EXERCISE:
Please retype, character for character, the portion of the entries below that runs from the line containing "Relief for Active-Duty" to the last line.
:: GIVEN DATA
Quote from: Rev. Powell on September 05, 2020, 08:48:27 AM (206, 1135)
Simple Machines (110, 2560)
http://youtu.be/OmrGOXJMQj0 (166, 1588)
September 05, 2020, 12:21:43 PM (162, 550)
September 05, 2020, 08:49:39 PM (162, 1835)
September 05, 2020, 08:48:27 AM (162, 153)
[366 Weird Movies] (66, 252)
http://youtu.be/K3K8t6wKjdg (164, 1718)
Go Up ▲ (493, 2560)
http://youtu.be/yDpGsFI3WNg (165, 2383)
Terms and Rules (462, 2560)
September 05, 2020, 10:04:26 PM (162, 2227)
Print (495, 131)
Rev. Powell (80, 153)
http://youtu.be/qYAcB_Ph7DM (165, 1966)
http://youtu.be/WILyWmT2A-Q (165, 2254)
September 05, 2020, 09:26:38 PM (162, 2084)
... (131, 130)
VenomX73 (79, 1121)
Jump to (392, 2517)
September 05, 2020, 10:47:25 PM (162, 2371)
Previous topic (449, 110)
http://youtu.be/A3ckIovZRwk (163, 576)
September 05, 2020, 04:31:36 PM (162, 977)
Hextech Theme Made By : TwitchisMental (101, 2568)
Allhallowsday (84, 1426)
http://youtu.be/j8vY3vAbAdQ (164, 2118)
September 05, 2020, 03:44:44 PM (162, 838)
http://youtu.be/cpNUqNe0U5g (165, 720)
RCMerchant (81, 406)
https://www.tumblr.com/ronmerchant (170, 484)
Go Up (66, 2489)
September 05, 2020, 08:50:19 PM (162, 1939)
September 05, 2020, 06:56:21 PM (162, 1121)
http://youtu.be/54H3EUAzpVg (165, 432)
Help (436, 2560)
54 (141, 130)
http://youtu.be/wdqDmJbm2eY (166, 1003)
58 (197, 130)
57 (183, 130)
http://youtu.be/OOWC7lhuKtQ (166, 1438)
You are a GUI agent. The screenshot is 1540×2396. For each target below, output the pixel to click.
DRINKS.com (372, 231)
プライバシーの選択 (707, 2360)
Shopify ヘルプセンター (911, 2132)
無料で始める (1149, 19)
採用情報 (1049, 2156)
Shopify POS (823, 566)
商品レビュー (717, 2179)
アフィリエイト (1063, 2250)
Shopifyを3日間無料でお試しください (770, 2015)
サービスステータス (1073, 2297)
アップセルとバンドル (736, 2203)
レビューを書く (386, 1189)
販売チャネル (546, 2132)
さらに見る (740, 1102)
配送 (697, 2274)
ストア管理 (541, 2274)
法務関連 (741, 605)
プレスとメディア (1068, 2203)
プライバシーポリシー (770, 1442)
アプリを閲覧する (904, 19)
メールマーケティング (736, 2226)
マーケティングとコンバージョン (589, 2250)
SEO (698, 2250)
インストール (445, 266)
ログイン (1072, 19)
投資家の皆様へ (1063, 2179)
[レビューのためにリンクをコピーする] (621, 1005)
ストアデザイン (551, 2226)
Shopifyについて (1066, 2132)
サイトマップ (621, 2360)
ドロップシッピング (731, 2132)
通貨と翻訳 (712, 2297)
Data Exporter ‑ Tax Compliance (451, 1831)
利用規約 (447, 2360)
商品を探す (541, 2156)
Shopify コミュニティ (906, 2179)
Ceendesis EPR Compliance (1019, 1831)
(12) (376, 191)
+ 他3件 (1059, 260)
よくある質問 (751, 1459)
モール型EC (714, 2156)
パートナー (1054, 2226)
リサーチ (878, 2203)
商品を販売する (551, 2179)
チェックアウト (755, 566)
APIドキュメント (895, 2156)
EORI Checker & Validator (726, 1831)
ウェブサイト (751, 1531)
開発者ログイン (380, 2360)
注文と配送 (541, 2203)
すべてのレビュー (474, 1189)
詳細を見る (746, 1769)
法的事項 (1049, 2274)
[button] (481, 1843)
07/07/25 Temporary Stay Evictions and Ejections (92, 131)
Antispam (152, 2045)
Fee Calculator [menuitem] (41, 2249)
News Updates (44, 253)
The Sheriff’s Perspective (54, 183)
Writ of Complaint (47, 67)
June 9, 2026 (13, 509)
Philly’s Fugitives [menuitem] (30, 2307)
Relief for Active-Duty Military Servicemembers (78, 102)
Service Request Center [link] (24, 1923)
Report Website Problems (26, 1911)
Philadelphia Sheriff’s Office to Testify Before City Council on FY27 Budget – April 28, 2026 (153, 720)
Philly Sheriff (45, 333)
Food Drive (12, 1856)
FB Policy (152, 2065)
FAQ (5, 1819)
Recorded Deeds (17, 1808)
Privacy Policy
::::
EXPECTED OUTPUT:
Relief for Active-Duty Military Servicemembers (78, 102)
Service Request Center [link] (24, 1923)
Report Website Problems (26, 1911)
Philadelphia Sheriff’s Office to Testify Before City Council on FY27 Budget – April 28, 2026 (153, 720)
Philly Sheriff (45, 333)
Food Drive (12, 1856)
FB Policy (152, 2065)
FAQ (5, 1819)
Recorded Deeds (17, 1808)
Privacy Policy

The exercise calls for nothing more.